Pas d'argent versé obligatoirement à l'AVS en 2018

Les débats sur le budget 2018 s'annoncent houleux au National. La majorité de la commission ...
Pas d'argent versé obligatoirement à l'AVS en 2018

Pas d'argent versé obligatoirement à l'AVS en 2018

Photo: KEYSTONE/PETER SCHNEIDER

Les débats sur le budget 2018 s'annoncent houleux au National. La majorité de la commission des finances du National entend imposer de nombreuses coupes, mais épargner l'agriculture. L'idée de reverser 442 millions de francs à l'AVS a été abandonnée.

La copie présentée par le gouvernement prévoit des recettes de 71,322 milliards de francs pour des dépenses de 71,219 milliards, soit un solde positif de 103 millions. La commission du Conseil des Etats s'est montrée un peu plus généreuse envers la formation et la recherche et ne prévoit qu'un solde de 33 millions.

La copie présentée par la commission du National permettrait quant à elle de dégager 464 millions, mais sur un total de recettes abaissé à 70,947 milliards. La commission refuse en effet comme l'an dernier la conversion d'un prêt à SIFEM en capital propre (374 millions).

Majorités serrées

Le résultat pourrait être tout autre à l'issue de débats lors de la session d'hiver. Vingt-deux décisions n'ont été prises qu'à une majorité d'une voix, a expliqué Daniel Brélaz (Verts/VD) mercredi devant la presse. Chaque présence comptera au plénum.

A cela s'ajoute que pas moins de 80 propositions de minorités seront présentées. Un des votes très serré a concerné l'aide au développement. La majorité de la commission propose de couper 100 millions.

Ni l'AVS, ni le rail

Après l'échec de la réforme de la réforme de la prévoyance vieillesse, le Conseil fédéral avait revu son budget, les dépenses pour 2018 devant dès lors diminuer de 0,6%. La commission du National a proposé dans un premier temps que tout l'argent économisé (441,8 millions) aille à l'AVS. Elle a jeté l'éponge face à l'opposition de son homologue du Conseil des Etats.

Mais la commission du National a aussi refusé la proposition alternative du Conseil fédéral qui visait à affecter au rail une partie de l'argent économisé. Elle n'a pas voulu que l'apport au fond d'infrastructure ferroviaire soit relevé de 295 millions de francs et porté à son niveau maximal.

Agriculture et formation

D'autres retouches ont été apportées au budget. Par 16 voix contre 9, la commission veut raboter 41 millions dans l'aide sociale aux requérants d'asile. Comme à son habitude, elle s'est en revanche montrée sensible aux revendications des milieux agricoles. Elle propose de dépenser 96 millions de plus dans ce domaine, l'essentiel (84 millions) allant aux paiements directs.
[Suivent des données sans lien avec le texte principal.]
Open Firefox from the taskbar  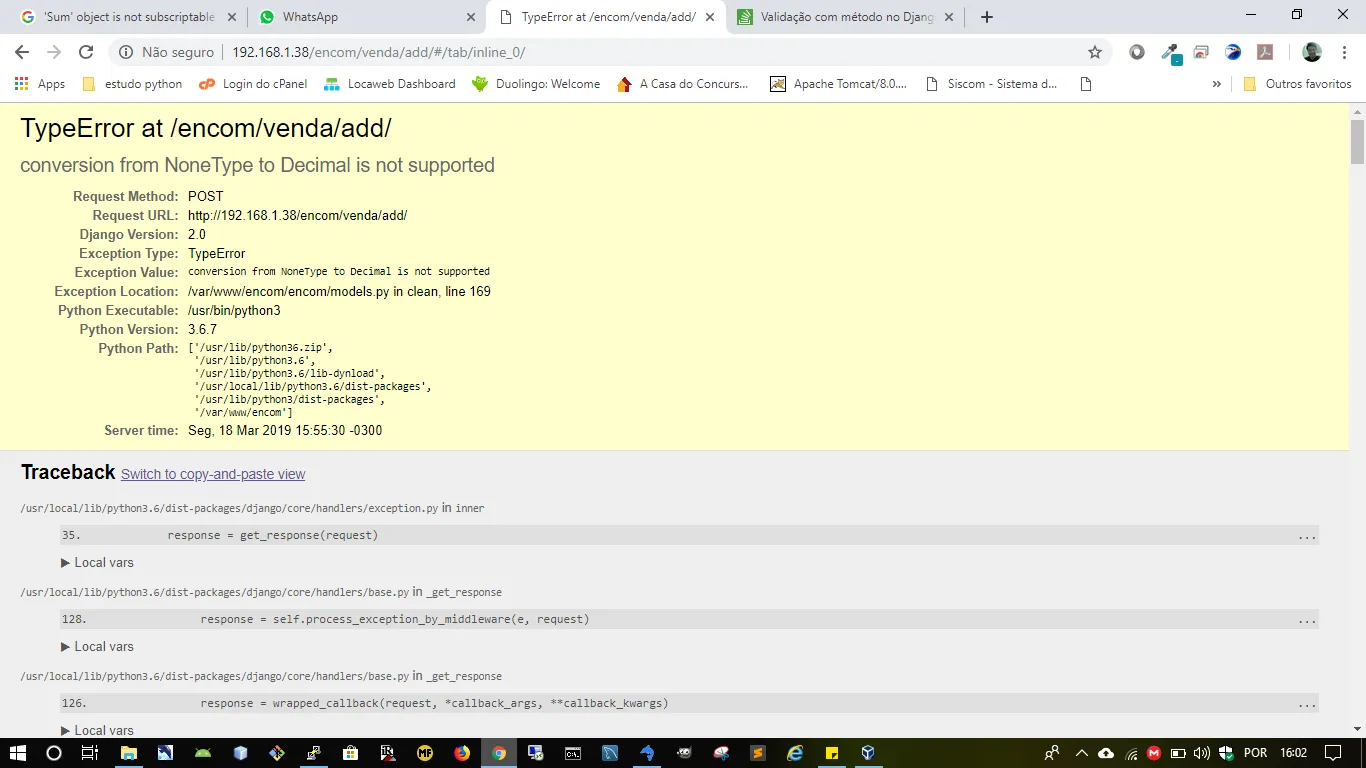[462, 753]
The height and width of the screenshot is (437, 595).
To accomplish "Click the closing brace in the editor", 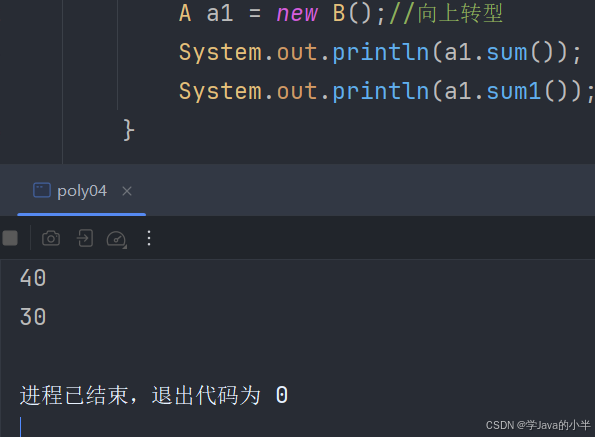I will [129, 130].
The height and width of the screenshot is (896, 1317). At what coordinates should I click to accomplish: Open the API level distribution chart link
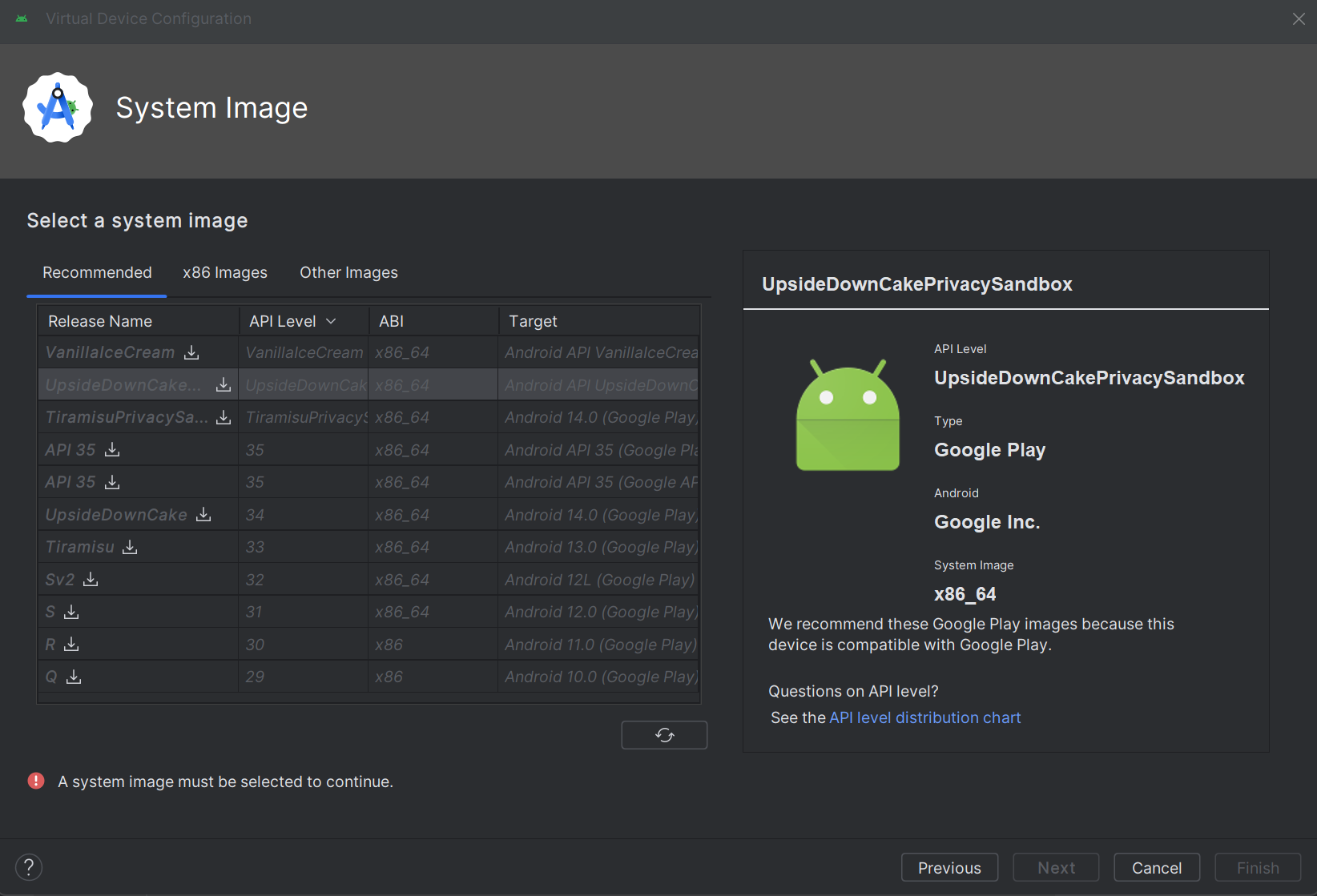click(924, 717)
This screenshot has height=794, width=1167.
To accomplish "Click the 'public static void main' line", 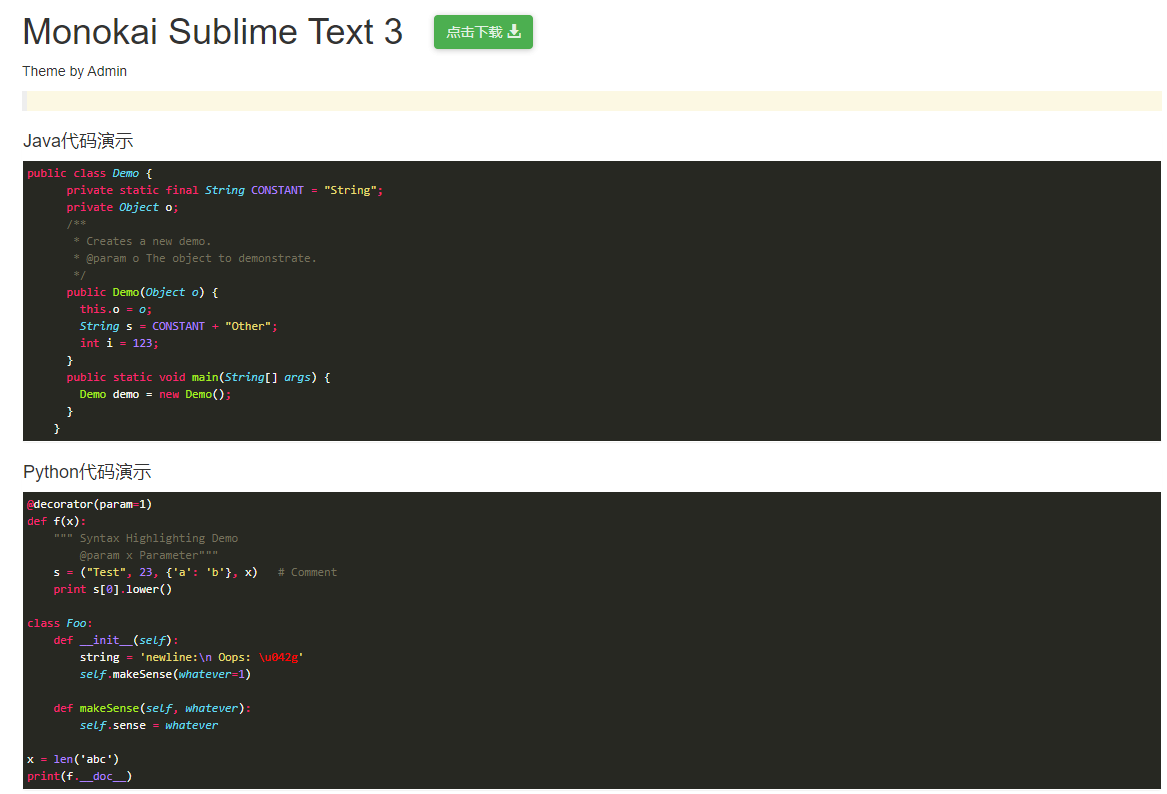I will coord(197,377).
Rayon formation et recherche, la commission du National s'est montrée un peu moins généreuse que celle du Conseil des Etats. Pour le domaine des écoles polytechniques fédérales, elle propose de ne dépenser que 37 millions de plus, et non 53 millions.

Si elle est d'accord d'augmenter les contributions de base aux universités (+6 millions) et aux hautes écoles spécialisées (+11,3 millions), elle ne souhaite pas ajouter 16 millions pour les institutions de promotion de la recherche. La commission souhaite en outre couper 186'400 francs dans les bourses pour étudiants étrangers.

Coupes

La politique du personnel menée par le Conseil fédéral n'a pas convaincu. La commission a refusé de dépenser 64 millions de plus au titre de la compensation des contributions de l'employeur fédéral. Elle souhaite aussi supprimer les 60 millions destinés à PUBLICA dans le deuxième supplément au budget 2017, qui devrait donc être ramené à 47 millions.

A part l'agriculture, peu de domaines ont trouvé grâce aux yeux de la commission dans le budget 2018. Elle n'a consenti des rallonges qu'aux organisations culturelles (59'000 francs) et à l'Administration fédérale des douanes (1,935 million). Elle propose en revanche de raboter dans l'aide culturelle à la Ville de Berne (300'000 francs).

Swisstopo devrait se passer de 2,77 millions, l'Administration fédérale des contributions de 3,1 millions, le Contrôle fédéral des finances de 814'000 francs, le Bureau fédéral de la consommation de 840'000 francs et l'Office fédéral de l'environnement de 5,7 millions.